What to produce: An exact copy is all that is wanted: the lines from the one with "Click the Windows start button" through the end of the listing below, both included, minus any pictures.

Material shown:
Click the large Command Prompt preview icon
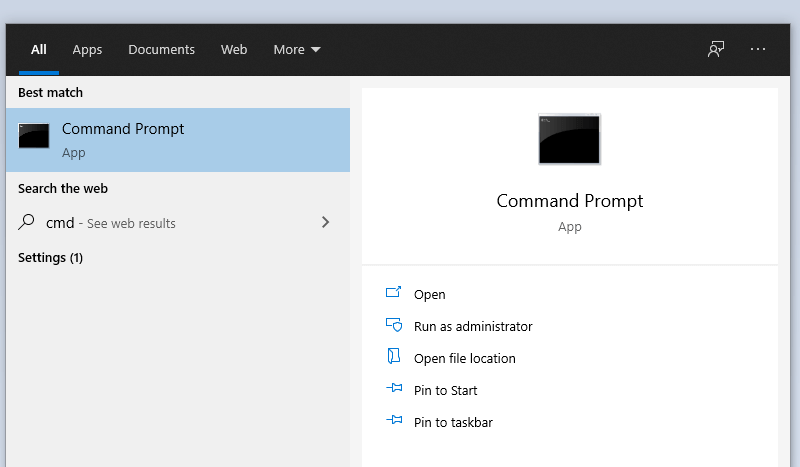Image resolution: width=800 pixels, height=467 pixels. (x=569, y=139)
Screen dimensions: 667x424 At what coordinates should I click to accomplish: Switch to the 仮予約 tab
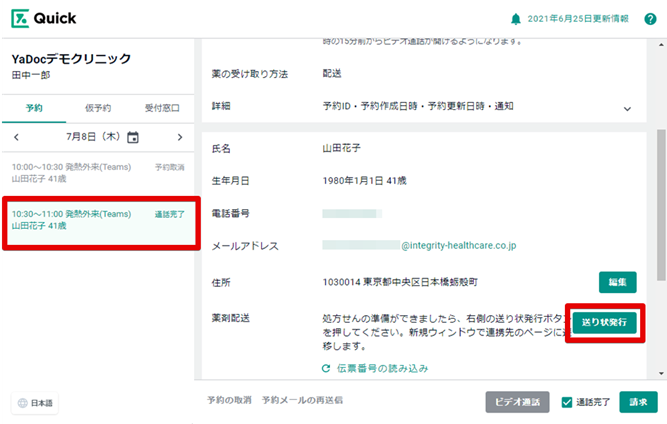(98, 107)
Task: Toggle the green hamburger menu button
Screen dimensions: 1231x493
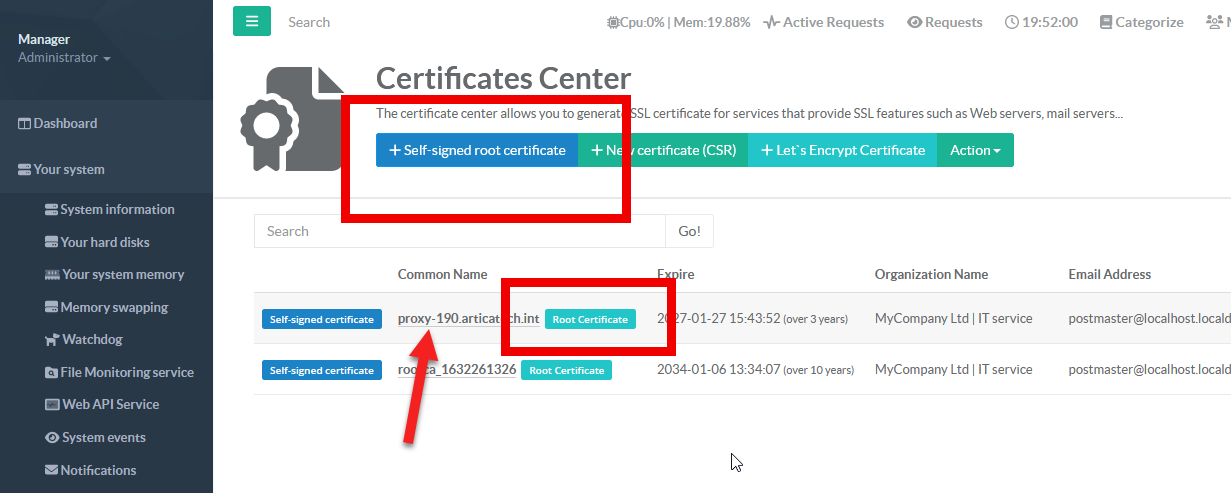Action: coord(252,21)
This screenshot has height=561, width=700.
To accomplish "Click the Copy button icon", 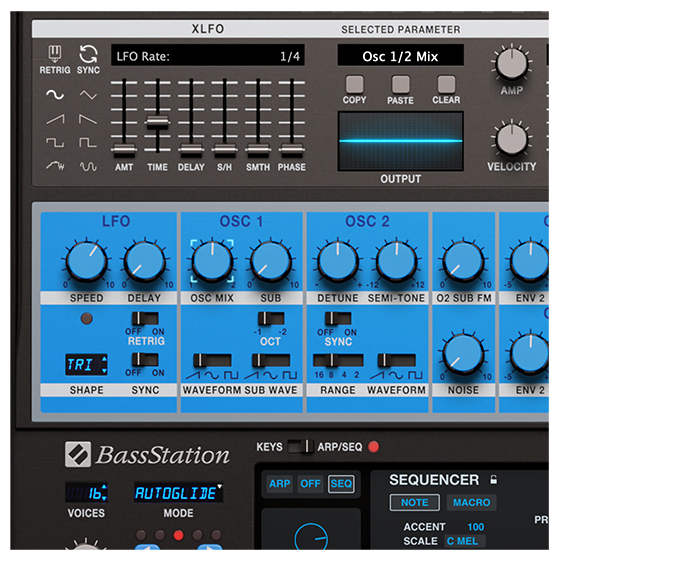I will pyautogui.click(x=355, y=84).
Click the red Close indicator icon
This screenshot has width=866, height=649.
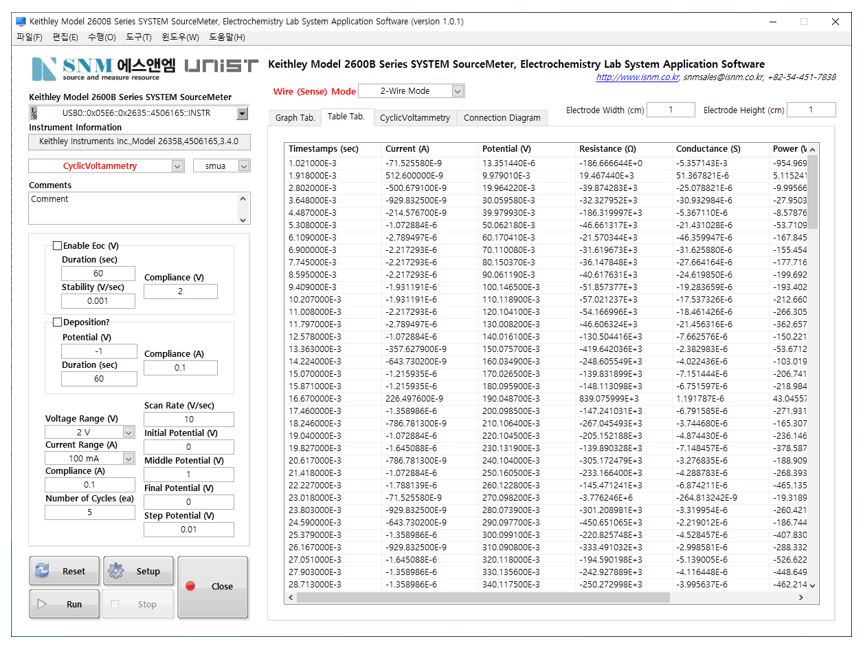pyautogui.click(x=190, y=586)
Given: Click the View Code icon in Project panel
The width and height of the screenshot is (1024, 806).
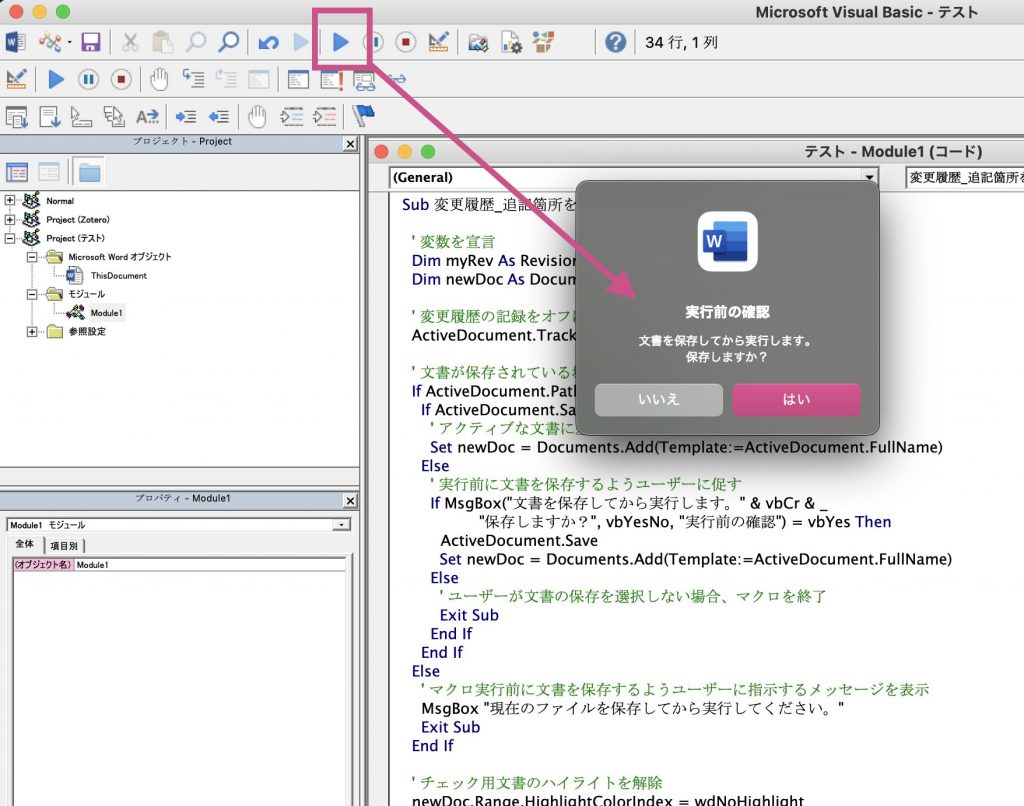Looking at the screenshot, I should (x=17, y=172).
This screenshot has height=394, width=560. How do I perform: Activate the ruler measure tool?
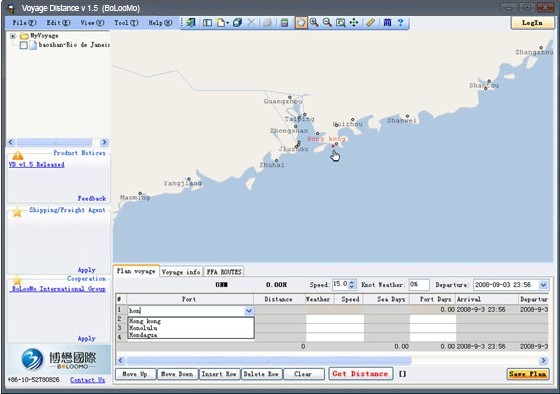371,23
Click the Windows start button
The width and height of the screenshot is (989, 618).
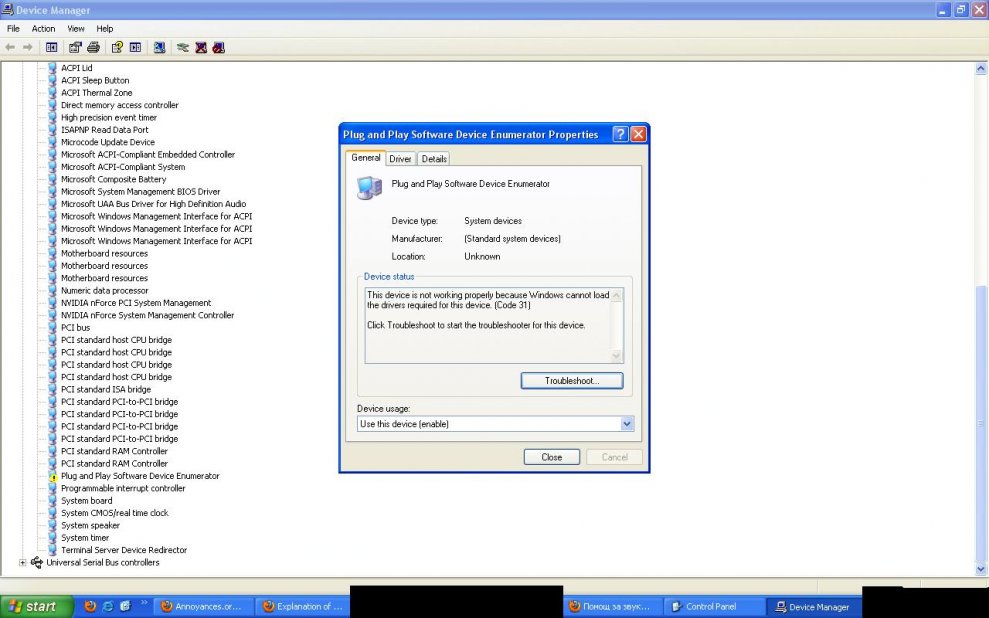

Solution for this problem:
Click the Windows start button
The width and height of the screenshot is (989, 618).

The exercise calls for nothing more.